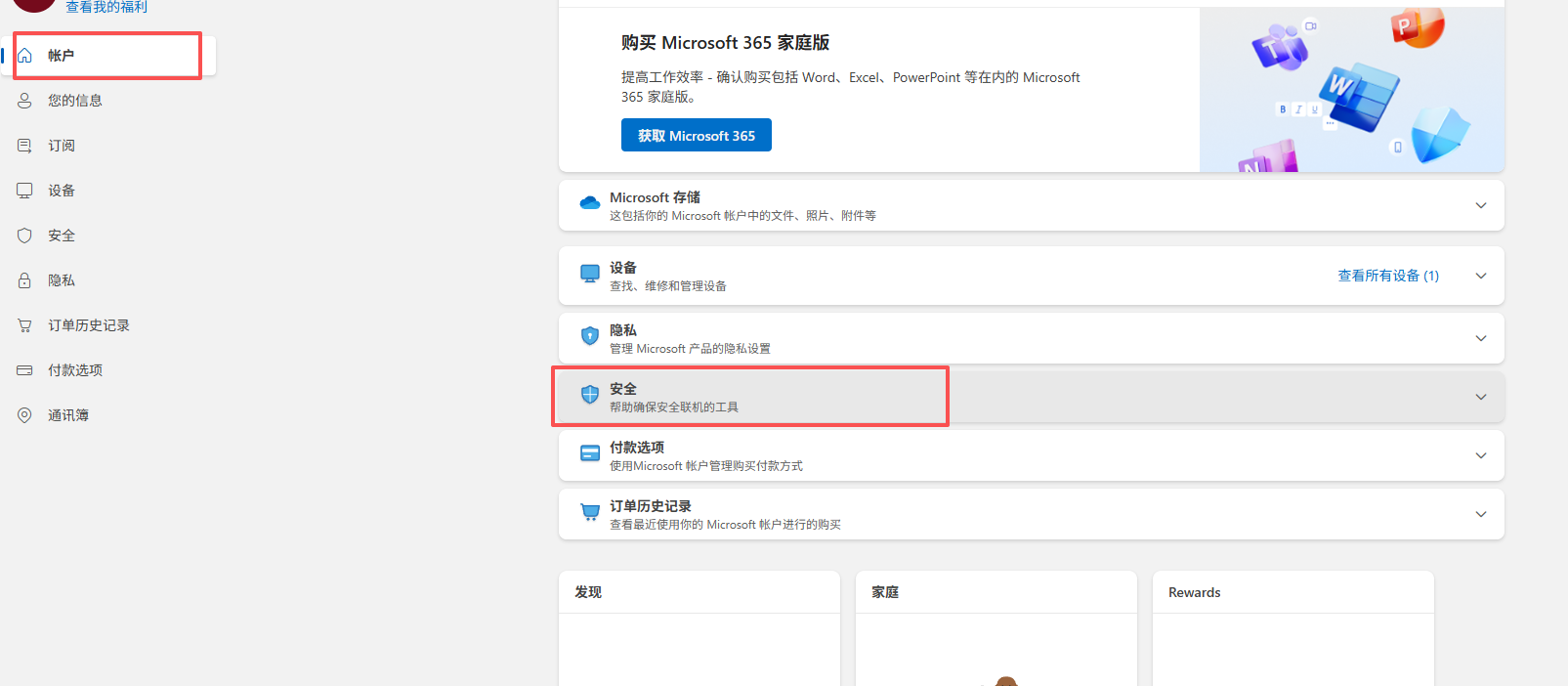Expand the Microsoft 存储 section chevron
Image resolution: width=1568 pixels, height=686 pixels.
(1481, 205)
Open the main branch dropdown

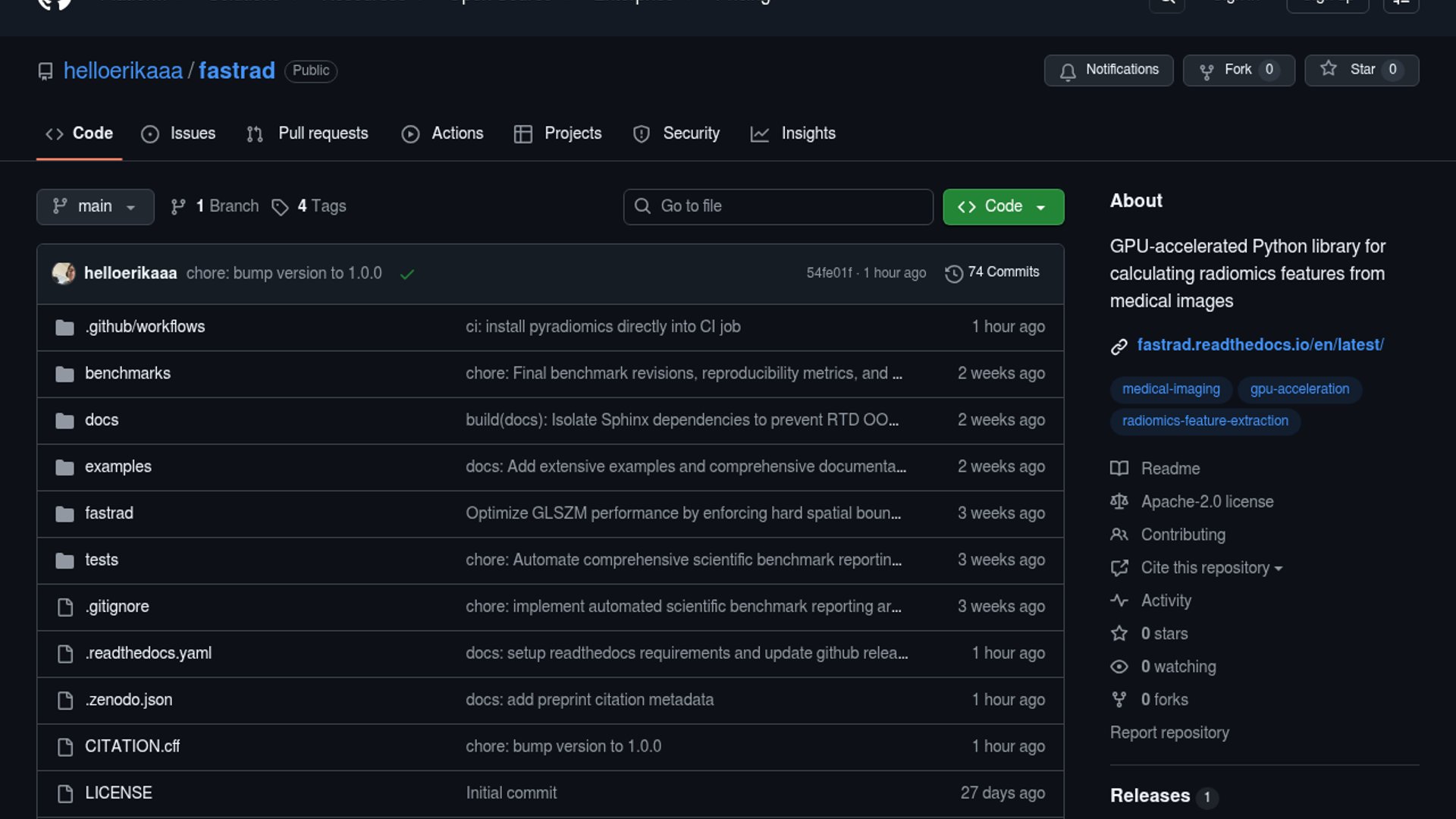coord(95,206)
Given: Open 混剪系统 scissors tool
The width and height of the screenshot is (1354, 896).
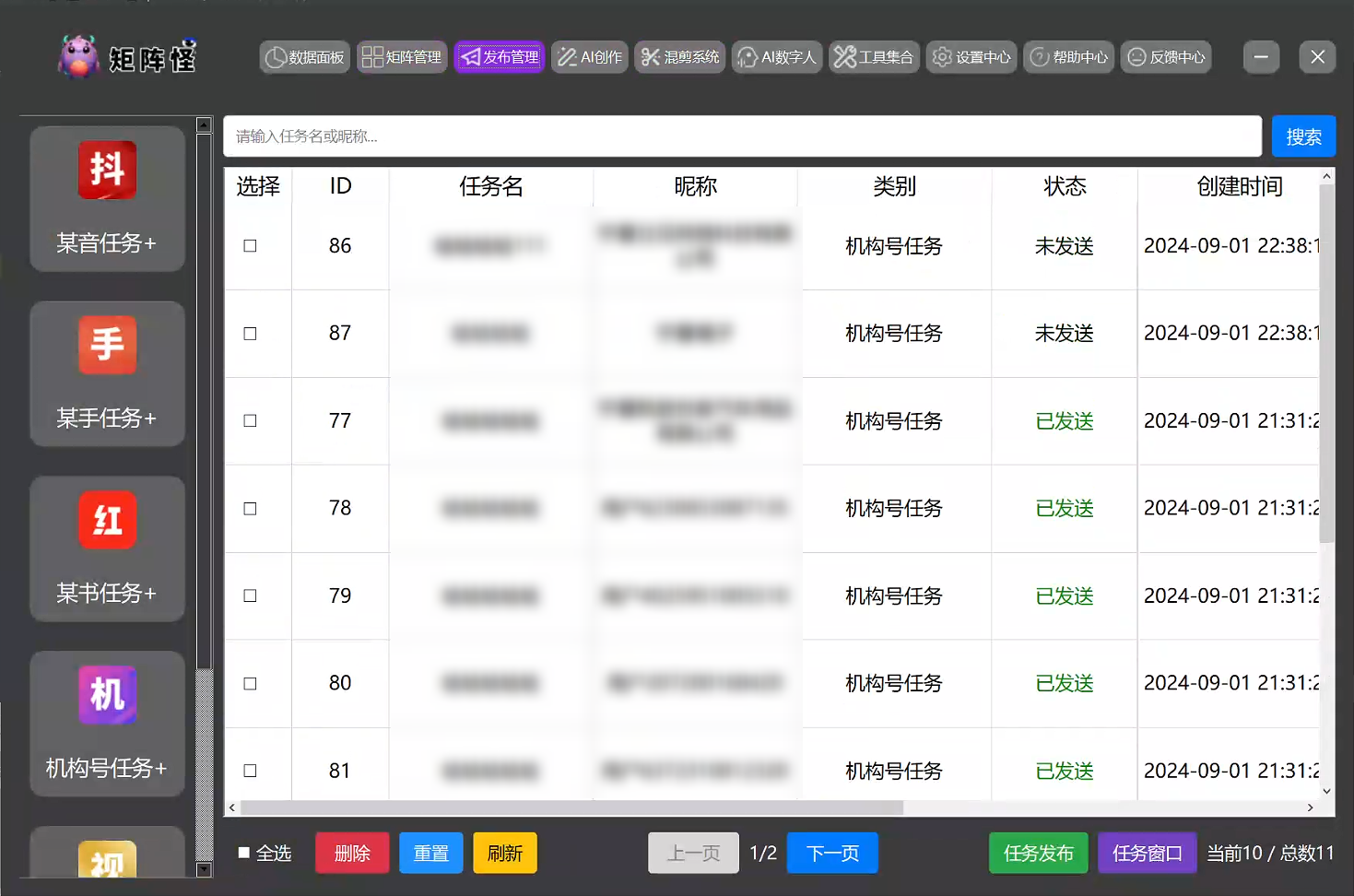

What you have to do:
Rewrite the rows above as a JSON list of strings, one string per line and no entries for blank lines. Leave the pictures out of the answer.

Response to this task:
[
  "Expand the Microsoft 存储 section chevron",
  "Image resolution: width=1568 pixels, height=686 pixels.",
  "(1481, 205)",
  "Open the main branch dropdown",
  "coord(95,206)",
  "Given: Open 混剪系统 scissors tool",
  "The width and height of the screenshot is (1354, 896)."
]